**Given data:**
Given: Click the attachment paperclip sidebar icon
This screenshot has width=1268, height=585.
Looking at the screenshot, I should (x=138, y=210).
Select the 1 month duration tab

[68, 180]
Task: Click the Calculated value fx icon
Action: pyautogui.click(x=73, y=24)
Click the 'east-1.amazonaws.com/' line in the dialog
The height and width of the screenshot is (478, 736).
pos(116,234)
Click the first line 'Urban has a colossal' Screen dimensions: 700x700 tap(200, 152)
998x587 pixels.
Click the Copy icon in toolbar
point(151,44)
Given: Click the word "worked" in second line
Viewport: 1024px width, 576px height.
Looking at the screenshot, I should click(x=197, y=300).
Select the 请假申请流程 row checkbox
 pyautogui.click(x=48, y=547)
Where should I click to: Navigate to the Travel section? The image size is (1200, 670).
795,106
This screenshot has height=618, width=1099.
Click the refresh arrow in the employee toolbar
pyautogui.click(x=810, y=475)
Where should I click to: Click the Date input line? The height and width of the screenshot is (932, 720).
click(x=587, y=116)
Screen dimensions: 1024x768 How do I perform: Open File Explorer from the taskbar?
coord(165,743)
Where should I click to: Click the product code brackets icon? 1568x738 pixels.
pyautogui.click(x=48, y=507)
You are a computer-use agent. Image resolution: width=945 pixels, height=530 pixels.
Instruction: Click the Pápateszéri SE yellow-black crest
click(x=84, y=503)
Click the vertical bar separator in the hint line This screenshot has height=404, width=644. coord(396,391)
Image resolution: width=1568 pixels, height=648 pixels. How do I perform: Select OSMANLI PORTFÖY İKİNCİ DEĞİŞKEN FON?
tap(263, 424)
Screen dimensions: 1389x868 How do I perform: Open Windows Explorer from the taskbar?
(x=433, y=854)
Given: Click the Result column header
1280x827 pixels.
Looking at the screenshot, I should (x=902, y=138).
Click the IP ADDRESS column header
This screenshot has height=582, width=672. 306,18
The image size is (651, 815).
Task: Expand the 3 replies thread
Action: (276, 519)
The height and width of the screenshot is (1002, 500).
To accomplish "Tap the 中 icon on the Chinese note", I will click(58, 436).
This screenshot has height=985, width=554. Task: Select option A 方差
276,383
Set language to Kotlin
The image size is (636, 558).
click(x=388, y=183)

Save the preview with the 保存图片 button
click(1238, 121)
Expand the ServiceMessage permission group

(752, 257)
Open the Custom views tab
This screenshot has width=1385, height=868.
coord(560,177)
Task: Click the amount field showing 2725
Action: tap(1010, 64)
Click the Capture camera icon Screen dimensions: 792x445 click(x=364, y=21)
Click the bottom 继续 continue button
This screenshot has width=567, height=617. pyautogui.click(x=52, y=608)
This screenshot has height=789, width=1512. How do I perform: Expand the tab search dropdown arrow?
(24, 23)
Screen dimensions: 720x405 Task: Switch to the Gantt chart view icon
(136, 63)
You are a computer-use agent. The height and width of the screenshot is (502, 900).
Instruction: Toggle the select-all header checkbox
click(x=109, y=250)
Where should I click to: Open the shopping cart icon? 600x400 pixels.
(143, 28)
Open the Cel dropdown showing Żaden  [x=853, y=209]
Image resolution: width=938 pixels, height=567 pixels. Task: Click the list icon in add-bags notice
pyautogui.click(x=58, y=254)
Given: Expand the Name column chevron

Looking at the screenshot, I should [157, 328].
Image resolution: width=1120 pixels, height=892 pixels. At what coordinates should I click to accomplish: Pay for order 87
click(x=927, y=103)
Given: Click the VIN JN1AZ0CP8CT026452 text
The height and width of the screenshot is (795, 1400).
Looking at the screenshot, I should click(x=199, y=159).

**Assigned task:**
Output every record verbatim.

**Result of this task:**
Given: Click the attachment paperclip sidebar icon
This screenshot has width=1268, height=585.
Looking at the screenshot, I should (x=138, y=210).
Select the 1 month duration tab

[68, 180]
Task: Click the Calculated value fx icon
Action: pyautogui.click(x=73, y=24)
Click the 'east-1.amazonaws.com/' line in the dialog
The height and width of the screenshot is (478, 736).
pos(116,234)
Click the first line 'Urban has a colossal' Screen dimensions: 700x700 tap(200, 152)
998x587 pixels.
Click the Copy icon in toolbar
point(151,44)
Given: Click the word "worked" in second line
Viewport: 1024px width, 576px height.
Looking at the screenshot, I should click(x=197, y=300).
Select the 请假申请流程 row checkbox
 pyautogui.click(x=48, y=547)
Where should I click to: Navigate to the Travel section? The image size is (1200, 670).
795,106
This screenshot has height=618, width=1099.
Click the refresh arrow in the employee toolbar
pyautogui.click(x=810, y=475)
Where should I click to: Click the Date input line? The height and width of the screenshot is (932, 720).
click(x=587, y=116)
Screen dimensions: 1024x768 How do I perform: Open File Explorer from the taskbar?
coord(165,743)
Where should I click to: Click the product code brackets icon? 1568x738 pixels.
pyautogui.click(x=48, y=507)
You are a computer-use agent. Image resolution: width=945 pixels, height=530 pixels.
Instruction: Click the Pápateszéri SE yellow-black crest
click(x=84, y=503)
Click the vertical bar separator in the hint line This screenshot has height=404, width=644. coord(396,391)
Image resolution: width=1568 pixels, height=648 pixels. How do I perform: Select OSMANLI PORTFÖY İKİNCİ DEĞİŞKEN FON?
tap(263, 424)
Screen dimensions: 1389x868 How do I perform: Open Windows Explorer from the taskbar?
(x=433, y=854)
Given: Click the Result column header
1280x827 pixels.
Looking at the screenshot, I should (x=902, y=138).
Click the IP ADDRESS column header
This screenshot has height=582, width=672. 306,18
The image size is (651, 815).
Task: Expand the 3 replies thread
Action: (276, 519)
The height and width of the screenshot is (1002, 500).
To accomplish "Tap the 中 icon on the Chinese note", I will click(58, 436).
This screenshot has height=985, width=554. Task: Select option A 方差
276,383
Set language to Kotlin
The image size is (636, 558).
click(x=388, y=183)

Save the preview with the 保存图片 button
click(1238, 121)
Expand the ServiceMessage permission group

(752, 257)
Open the Custom views tab
This screenshot has width=1385, height=868.
coord(560,177)
Task: Click the amount field showing 2725
Action: tap(1010, 64)
Click the Capture camera icon Screen dimensions: 792x445 click(x=364, y=21)
Click the bottom 继续 continue button
This screenshot has width=567, height=617. pyautogui.click(x=52, y=608)
This screenshot has height=789, width=1512. How do I perform: Expand the tab search dropdown arrow?
(24, 23)
Screen dimensions: 720x405 Task: Switch to the Gantt chart view icon
(136, 63)
You are a computer-use agent. The height and width of the screenshot is (502, 900).
Instruction: Toggle the select-all header checkbox
click(x=109, y=250)
Where should I click to: Open the shopping cart icon? 600x400 pixels.
(143, 28)
Open the Cel dropdown showing Żaden  [x=853, y=209]
Image resolution: width=938 pixels, height=567 pixels. Task: Click the list icon in add-bags notice
pyautogui.click(x=58, y=254)
Given: Expand the Name column chevron

Looking at the screenshot, I should [157, 328].
Image resolution: width=1120 pixels, height=892 pixels. At what coordinates should I click to accomplish: Pay for order 87
click(x=927, y=103)
Given: Click the VIN JN1AZ0CP8CT026452 text
The height and width of the screenshot is (795, 1400).
Looking at the screenshot, I should click(x=199, y=159).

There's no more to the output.